Drawing Life 1 Pixel at a Time
CV-BEE
That reminds me of a story one of my professors told me many years ago, about a guy who kept complaining that a floppy disk he had didn't work, so when one of the tech guys from his company came to check it out, the guy took the floppy disk, which he had tacked up on the cork board on the wall in front of his desk, and gave it to the tech to examine.

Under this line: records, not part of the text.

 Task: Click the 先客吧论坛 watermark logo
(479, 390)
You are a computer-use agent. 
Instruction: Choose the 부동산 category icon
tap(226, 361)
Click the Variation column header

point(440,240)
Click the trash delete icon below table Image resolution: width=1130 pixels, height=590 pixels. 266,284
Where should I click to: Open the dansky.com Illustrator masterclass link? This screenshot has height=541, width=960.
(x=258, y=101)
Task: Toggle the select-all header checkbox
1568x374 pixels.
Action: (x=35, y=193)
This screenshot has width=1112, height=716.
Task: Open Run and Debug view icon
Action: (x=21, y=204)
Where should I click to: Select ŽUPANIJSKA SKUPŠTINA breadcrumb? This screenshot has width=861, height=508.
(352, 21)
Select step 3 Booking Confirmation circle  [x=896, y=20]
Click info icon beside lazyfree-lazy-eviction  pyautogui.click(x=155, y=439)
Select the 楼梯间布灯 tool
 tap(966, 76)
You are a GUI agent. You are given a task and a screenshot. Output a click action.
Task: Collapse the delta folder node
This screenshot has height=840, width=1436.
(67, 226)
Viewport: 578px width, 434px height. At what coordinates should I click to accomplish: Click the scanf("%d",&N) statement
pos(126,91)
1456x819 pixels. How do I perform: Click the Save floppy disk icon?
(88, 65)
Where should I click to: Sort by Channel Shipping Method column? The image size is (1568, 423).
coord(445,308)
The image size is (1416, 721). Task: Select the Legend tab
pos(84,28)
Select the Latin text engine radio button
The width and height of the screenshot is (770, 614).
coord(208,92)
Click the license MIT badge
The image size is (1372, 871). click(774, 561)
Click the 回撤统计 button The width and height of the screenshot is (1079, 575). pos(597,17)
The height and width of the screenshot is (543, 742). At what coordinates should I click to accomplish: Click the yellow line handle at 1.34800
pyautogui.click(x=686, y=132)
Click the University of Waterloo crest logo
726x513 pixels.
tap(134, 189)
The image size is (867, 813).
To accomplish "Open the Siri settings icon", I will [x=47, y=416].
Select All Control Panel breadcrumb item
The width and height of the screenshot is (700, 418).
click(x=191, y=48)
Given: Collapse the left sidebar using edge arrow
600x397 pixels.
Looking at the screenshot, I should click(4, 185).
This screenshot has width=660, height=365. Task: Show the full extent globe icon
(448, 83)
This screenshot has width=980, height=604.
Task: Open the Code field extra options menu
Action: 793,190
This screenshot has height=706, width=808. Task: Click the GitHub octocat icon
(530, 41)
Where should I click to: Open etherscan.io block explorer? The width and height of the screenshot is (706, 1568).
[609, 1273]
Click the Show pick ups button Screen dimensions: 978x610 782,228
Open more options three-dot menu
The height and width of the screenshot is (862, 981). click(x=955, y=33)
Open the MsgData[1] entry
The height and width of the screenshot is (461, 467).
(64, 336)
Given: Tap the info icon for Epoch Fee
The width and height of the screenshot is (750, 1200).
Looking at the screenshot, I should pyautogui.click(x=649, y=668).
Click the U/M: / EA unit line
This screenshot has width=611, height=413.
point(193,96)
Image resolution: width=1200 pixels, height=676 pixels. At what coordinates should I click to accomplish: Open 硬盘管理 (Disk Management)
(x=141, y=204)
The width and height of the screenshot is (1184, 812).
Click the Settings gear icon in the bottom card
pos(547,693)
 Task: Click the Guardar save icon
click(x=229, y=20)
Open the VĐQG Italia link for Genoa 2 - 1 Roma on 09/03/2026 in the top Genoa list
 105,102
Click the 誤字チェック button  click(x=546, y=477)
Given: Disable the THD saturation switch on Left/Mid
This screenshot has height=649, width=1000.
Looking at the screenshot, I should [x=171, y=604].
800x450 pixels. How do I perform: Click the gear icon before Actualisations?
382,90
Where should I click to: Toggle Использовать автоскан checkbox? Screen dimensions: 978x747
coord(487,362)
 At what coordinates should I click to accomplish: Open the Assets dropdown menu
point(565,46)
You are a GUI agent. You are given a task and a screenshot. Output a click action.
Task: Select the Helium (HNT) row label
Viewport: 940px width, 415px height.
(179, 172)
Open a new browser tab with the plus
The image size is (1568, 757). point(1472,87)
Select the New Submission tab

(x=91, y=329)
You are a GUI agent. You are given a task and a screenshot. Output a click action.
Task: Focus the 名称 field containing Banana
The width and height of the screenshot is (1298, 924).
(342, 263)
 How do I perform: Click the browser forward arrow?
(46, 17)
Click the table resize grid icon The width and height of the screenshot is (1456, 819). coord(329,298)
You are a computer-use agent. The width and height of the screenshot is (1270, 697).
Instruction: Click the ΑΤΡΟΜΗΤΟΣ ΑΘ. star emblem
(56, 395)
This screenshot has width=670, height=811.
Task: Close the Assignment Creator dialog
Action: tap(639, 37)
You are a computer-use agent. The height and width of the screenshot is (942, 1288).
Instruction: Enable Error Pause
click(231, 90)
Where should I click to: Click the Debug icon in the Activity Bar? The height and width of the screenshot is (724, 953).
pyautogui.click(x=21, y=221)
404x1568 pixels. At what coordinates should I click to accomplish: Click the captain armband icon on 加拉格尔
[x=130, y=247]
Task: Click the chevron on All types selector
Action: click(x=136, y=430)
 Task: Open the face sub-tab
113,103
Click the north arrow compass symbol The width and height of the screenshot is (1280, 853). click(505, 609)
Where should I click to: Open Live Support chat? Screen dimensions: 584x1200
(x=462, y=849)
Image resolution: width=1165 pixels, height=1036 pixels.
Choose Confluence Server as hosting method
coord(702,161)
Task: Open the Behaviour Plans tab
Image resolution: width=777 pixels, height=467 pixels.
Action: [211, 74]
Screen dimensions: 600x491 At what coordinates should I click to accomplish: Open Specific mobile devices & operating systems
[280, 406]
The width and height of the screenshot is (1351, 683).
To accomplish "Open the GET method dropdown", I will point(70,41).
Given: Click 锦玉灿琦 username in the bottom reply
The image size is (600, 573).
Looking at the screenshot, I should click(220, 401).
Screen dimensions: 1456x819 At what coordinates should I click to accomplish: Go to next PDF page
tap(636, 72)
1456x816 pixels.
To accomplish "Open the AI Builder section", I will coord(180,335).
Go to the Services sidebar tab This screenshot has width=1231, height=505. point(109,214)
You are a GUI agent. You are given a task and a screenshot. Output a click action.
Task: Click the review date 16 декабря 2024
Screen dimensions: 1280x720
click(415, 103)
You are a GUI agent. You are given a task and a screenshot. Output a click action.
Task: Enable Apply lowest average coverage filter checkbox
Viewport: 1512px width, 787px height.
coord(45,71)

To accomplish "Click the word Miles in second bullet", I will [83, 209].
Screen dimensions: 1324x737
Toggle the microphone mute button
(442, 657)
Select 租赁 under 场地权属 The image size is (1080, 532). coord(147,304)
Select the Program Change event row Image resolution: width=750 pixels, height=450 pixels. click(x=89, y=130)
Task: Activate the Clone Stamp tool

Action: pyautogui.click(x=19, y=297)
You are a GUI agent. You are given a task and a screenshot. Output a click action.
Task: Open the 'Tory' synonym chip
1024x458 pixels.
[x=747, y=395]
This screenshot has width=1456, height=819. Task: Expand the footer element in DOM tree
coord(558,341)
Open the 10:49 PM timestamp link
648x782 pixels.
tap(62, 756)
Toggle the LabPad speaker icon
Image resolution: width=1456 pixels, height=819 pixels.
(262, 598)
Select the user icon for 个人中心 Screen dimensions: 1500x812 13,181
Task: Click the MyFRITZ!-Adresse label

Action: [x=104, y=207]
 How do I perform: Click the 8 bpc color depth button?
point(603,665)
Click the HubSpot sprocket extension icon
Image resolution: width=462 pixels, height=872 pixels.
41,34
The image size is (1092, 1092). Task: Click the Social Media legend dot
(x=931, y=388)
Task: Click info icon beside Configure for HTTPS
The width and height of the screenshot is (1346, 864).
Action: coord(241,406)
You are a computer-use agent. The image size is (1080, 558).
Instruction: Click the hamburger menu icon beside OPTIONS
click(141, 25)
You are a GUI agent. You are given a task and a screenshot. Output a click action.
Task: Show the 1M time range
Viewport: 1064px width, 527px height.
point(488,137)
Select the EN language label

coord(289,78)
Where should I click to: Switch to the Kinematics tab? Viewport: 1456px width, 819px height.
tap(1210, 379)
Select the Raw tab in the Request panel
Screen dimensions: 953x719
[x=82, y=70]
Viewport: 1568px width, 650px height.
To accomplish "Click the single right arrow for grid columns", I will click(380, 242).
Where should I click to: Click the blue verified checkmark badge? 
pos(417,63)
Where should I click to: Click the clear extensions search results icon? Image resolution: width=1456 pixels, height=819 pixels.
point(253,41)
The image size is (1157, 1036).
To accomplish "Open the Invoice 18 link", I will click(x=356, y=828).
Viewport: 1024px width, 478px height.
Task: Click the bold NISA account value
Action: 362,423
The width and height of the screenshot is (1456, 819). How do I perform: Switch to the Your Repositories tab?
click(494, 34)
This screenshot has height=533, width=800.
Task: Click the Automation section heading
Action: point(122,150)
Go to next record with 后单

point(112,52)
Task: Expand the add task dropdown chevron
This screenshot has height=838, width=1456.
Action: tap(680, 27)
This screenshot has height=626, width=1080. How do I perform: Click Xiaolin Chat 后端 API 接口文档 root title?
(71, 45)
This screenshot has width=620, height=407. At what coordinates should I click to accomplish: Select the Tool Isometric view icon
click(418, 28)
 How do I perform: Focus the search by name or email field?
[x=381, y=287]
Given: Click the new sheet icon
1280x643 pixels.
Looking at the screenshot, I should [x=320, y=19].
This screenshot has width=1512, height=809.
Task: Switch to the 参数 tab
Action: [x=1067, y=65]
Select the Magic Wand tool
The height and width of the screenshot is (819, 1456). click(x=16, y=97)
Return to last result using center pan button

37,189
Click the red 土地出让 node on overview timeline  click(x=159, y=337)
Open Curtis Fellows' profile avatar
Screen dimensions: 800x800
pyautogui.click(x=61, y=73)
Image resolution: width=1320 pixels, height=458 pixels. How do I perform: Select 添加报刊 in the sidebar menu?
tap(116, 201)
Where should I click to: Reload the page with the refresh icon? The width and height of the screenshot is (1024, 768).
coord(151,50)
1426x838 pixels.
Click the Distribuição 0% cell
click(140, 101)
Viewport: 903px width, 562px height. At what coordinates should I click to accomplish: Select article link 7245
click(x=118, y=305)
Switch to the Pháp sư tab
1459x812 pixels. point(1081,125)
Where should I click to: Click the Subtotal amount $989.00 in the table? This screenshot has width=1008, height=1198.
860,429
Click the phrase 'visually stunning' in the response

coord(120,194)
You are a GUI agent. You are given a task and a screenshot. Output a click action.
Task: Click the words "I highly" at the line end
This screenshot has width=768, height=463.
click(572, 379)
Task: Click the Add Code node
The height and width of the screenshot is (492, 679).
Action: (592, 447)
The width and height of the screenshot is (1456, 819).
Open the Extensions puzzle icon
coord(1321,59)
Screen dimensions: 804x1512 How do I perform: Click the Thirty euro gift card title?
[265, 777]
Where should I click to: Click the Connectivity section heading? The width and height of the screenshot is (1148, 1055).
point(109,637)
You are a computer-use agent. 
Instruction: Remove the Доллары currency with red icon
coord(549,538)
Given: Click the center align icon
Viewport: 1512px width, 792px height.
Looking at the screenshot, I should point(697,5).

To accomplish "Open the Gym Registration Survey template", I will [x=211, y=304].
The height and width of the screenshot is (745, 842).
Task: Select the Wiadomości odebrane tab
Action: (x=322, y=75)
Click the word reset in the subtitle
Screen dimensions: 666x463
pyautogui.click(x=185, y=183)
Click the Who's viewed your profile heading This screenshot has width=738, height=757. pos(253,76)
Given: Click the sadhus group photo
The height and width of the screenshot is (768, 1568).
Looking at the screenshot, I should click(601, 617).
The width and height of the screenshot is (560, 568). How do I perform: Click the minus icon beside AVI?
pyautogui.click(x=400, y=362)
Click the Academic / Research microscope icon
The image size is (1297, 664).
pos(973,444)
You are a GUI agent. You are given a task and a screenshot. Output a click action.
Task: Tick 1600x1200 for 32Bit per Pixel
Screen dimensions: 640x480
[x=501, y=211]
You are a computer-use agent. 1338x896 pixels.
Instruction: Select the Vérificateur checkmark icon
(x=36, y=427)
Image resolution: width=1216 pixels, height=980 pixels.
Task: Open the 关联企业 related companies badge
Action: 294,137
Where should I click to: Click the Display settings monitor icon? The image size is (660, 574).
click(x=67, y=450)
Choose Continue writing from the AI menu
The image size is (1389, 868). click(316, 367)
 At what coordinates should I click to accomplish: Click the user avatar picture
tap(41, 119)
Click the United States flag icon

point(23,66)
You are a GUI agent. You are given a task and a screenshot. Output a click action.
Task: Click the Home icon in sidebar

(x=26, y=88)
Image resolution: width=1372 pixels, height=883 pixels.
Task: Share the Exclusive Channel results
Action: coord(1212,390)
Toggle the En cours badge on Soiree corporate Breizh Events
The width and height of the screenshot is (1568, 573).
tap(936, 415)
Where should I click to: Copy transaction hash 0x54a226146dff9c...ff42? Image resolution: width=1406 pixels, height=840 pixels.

The tech flipped it into the nearest waste basket, and told the guy to NEVER tack a floppy disk up on the cork board ever again. The guy said "Why, I put it up there so it would be easy to find?" The tech just turned and walked away, shaking his head as he went.
 

Willowisp

Adventurous
Rotary phones.. good grief.. I remember struggling with them even back when that was what a phone was! No wonder young'ons can't figure it out!
 

carmen indorato

Extraordinary
I went from painting in acrylic cell paint in reverse on big sheets of Mylar the same techniques used at Disney for background matt painting for their animations, to cutting detailed cut Pantone film poster creation and finally to Macromedia freehand vector art back in the early 90’s.
Though I loved using paint in reverse order on film and loved using an assortment of blades to carefully cut the film to paste it onto a double weight frosted Mylar, I took to that beautifully elegant vector app which I got from my brother in law on a single floppy disk. With all my experience in previous analog methods of creating similar “looking” art, it was simple for me to learn its methodology (not interface!). It was my first digital app I used on my first computer a 9,000 dollar Mac ll ci with a whopping 8 megs of ram!
To this day I hate Adobe for buying the app and killing it one version Later (v. 10) pretty much forcing a large Freehand following to turn to their “flagshit” app Illustrator. Never liked that and though I got pretty proficient in it along with Photoshop (which is great.....way better than PowerPoint mentioned here...... for image creation not only from an artist POV but also from a Service Bureau/Prepress tech POV) it just never warmed my digital imaging cockles! lol
I guess in part I was referring to stuff like that when I mentioned Forced Obsolescence or what software and hardware manufacturers excitedly refer to as progress!
I miss my Rapid-O-Graph pens, my loud toxic airbrush workings, the smell of paint and linseed oil or pine tars, slowly carefully and lovingly cutting rubilith and Pantone Color films and of course, most of all the acidy toxic stink of working for hours and hours in the photo darkroom.
Somehow sitting for hours on a stupid chair staring unblinking at a monitor burning your retinas to tears trying to meet a deadline and not having a SOLID PRINT of some sort to show for it all in the end just feels ALL WRONG to this old picture dawg! Almost glad my time is closer to its dusk than it’s dawn...would not have missed the pure pleasure of analog art creation all those years in my wake!!!!
 

carmen indorato

Extraordinary
Rotary phones.. good grief.. I remember struggling with them even back when that was what a phone was! No wonder young'ons can't figure it out!
wish I still had one. I can’t tell you how many damn push button phones I have had to replace because the buttons go bad. This old Stromberg/Carlson or Bell rotary phones were built like tanks. Also that tactile feel of turning that rotary mechanism and hearing that sound of it spinning, was cool!